I have encountered some strange behavior when reading and decoding text files and using var. When using
var.variable instead of
variable, decoding with UTF-8 produces an
UnicodeEncodeError: 'ascii' codec can't encode character u'\ufeff' in position 0: ordinal not in range(128)
I have reproduced this using a txt file containing only the word 'text' and the following inline script in OpenSesame using xpyriment backend
import string #this works with open(pool[u'text.txt']) as file: myString = file.read() var.myString=myString.decode(u'UTF-8-sig') print(var.myString) #this does not work with open(pool[u'text.txt']) as file: var.myString = file.read() var.myString=var.myString.decode(u'UTF-8-sig') #error is here print(var.myString) #some testing without line 10 print(myString) #works #print(myString.encode(u'UTF-8')) #error print(var.myString) #works print(var.myString.encode(u'UTF-8')) #works
The error message indicates that the error is located in line 10.
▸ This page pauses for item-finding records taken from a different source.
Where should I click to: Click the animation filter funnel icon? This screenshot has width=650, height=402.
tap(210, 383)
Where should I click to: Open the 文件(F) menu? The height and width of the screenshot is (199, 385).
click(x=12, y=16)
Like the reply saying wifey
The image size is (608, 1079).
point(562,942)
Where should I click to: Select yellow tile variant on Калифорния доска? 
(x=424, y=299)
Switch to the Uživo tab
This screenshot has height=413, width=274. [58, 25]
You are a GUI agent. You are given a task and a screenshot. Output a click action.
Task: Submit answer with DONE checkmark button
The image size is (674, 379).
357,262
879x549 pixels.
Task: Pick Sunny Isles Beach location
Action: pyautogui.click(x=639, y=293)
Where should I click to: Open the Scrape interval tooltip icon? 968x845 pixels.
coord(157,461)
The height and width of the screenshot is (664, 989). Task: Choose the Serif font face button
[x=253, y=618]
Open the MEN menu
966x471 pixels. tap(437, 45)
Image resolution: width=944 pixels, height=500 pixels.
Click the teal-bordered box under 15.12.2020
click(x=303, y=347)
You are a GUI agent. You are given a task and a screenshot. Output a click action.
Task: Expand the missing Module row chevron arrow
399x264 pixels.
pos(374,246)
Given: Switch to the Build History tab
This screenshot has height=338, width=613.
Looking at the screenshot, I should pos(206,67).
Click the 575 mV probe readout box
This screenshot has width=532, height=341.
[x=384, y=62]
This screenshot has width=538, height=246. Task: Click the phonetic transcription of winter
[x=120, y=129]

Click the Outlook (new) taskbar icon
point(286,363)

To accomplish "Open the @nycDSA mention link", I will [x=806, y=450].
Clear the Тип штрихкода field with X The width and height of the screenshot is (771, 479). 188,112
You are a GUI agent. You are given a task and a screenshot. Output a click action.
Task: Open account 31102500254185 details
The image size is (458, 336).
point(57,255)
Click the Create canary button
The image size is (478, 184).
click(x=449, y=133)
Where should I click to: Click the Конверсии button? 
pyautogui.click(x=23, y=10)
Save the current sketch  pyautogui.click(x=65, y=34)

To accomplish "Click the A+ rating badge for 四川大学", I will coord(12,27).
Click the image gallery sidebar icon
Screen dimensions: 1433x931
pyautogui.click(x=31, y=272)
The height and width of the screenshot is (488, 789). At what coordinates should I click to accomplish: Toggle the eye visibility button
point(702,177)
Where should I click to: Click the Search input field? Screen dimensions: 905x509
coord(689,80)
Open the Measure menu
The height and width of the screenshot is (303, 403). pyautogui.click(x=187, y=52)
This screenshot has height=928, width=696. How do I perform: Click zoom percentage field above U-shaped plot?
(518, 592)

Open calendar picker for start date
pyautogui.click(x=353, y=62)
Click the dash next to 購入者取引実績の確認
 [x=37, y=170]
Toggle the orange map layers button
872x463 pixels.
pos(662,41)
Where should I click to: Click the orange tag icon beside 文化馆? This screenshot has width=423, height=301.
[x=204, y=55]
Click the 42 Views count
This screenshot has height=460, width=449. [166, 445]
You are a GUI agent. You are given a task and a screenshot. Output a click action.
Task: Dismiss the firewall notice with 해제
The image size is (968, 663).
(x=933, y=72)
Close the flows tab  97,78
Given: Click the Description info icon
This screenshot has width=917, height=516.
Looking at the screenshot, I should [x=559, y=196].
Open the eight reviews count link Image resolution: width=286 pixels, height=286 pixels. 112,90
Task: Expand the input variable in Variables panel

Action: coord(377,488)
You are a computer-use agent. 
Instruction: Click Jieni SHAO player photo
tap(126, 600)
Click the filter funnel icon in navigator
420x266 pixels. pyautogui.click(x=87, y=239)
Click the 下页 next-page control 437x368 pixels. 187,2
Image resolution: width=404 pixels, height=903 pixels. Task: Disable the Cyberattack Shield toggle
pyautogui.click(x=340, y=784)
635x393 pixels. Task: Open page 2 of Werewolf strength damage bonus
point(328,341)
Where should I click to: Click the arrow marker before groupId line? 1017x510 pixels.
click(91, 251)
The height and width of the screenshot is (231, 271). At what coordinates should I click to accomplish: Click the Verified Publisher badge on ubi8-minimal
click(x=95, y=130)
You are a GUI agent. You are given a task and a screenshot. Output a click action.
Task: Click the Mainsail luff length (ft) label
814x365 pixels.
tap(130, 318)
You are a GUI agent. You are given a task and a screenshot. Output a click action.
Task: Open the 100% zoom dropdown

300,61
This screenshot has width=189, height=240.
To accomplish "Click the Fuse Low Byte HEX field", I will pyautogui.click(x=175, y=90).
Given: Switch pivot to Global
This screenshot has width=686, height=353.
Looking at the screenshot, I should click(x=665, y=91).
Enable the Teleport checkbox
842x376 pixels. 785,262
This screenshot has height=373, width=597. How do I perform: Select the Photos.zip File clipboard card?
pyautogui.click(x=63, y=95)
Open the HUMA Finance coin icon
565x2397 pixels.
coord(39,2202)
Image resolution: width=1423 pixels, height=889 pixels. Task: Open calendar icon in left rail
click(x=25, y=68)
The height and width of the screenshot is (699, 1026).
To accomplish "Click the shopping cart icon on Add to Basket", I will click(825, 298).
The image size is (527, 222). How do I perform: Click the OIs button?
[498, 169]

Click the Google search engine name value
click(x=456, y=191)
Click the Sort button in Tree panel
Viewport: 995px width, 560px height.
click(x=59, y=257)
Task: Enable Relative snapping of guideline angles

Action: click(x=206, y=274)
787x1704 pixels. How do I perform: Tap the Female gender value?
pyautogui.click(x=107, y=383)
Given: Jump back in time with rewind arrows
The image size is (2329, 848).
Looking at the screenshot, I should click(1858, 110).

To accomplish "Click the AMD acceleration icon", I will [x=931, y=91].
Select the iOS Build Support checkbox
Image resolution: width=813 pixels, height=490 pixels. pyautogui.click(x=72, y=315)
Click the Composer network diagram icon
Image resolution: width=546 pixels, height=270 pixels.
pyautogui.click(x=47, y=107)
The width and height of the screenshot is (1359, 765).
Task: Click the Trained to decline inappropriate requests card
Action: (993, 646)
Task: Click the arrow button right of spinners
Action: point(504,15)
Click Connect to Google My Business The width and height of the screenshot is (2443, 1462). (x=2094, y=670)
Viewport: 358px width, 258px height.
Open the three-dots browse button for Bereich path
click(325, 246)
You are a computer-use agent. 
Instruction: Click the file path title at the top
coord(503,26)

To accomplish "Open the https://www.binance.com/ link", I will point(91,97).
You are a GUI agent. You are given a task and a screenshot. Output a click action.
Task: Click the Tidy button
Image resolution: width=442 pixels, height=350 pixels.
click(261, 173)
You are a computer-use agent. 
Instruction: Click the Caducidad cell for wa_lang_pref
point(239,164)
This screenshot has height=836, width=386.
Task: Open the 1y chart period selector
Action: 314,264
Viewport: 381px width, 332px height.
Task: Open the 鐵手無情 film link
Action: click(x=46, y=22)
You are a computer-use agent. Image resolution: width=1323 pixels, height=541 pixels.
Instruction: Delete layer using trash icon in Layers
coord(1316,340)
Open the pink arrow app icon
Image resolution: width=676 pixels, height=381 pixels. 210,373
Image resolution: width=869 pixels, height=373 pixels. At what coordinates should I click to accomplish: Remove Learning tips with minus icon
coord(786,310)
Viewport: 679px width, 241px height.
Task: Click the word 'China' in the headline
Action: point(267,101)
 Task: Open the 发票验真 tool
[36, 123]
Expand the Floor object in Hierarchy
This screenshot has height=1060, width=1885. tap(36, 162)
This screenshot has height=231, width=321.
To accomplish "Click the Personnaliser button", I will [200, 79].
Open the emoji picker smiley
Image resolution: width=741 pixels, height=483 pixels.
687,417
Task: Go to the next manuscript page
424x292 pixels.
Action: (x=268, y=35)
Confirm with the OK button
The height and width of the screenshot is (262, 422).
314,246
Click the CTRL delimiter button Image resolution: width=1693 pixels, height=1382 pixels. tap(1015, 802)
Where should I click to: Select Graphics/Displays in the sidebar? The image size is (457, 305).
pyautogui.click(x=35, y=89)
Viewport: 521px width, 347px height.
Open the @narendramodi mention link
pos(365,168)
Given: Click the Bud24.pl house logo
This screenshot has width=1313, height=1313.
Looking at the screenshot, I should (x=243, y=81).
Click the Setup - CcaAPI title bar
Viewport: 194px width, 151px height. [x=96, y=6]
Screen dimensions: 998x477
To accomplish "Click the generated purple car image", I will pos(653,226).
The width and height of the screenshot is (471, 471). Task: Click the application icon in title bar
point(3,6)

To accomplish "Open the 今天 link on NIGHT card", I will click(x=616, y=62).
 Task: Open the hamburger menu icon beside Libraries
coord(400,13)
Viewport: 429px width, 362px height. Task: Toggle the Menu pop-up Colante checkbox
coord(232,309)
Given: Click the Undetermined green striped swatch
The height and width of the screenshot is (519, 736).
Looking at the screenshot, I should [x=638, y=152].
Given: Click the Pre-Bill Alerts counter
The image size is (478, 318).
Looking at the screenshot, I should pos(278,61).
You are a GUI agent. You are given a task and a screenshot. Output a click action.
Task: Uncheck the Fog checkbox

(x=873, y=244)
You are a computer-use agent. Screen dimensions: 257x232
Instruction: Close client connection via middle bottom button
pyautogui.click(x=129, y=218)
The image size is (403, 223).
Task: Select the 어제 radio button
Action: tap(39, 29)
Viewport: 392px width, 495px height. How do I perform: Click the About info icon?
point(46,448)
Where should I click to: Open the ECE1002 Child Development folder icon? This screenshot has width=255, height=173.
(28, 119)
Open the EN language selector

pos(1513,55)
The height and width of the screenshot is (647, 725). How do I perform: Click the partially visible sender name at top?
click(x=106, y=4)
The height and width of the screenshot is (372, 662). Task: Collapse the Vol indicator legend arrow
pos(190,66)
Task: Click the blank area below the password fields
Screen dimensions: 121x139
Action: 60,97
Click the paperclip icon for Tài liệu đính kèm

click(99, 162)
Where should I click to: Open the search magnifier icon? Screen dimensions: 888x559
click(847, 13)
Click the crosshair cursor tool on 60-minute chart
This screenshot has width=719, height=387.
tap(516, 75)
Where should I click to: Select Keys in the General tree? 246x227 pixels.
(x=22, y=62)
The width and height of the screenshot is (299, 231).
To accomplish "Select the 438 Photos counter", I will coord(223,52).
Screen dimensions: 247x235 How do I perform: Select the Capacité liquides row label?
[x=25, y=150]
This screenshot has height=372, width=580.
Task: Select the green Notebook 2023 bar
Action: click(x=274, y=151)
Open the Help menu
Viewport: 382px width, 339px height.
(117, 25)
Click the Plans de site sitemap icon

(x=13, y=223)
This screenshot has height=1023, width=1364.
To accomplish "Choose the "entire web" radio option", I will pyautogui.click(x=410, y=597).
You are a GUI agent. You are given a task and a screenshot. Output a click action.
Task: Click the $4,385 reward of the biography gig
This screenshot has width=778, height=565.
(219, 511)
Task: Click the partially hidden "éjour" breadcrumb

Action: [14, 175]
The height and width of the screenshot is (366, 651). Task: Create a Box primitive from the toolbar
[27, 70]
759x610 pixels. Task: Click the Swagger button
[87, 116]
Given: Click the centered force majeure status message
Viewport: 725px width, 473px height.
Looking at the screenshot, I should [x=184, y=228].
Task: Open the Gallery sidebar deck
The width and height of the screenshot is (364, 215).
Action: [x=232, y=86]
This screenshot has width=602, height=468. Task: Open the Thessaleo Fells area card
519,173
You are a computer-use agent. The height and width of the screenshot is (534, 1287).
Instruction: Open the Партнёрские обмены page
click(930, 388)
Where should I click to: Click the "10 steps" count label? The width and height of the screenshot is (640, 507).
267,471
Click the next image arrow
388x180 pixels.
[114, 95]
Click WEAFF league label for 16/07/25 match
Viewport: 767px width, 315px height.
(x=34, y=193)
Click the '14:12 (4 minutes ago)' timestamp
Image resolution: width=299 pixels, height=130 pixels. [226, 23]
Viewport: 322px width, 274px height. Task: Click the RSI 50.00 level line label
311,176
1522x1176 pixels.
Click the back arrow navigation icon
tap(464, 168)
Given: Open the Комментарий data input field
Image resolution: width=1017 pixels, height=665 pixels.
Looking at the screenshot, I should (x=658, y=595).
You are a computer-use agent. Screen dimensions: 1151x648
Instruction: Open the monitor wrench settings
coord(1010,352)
And indeed, this works without line 10. Moreover myString cannot be encoded again using UTF-8, whereas var.myString can be. Without line 10, the script also works when adding non-ascii characters to the txt file. This seems to indicate that reading the file to var.myString automatically decodes to UTF-8.
Is there some automatic decoding/encoding when using var and is this intended? And which way should be used in a program?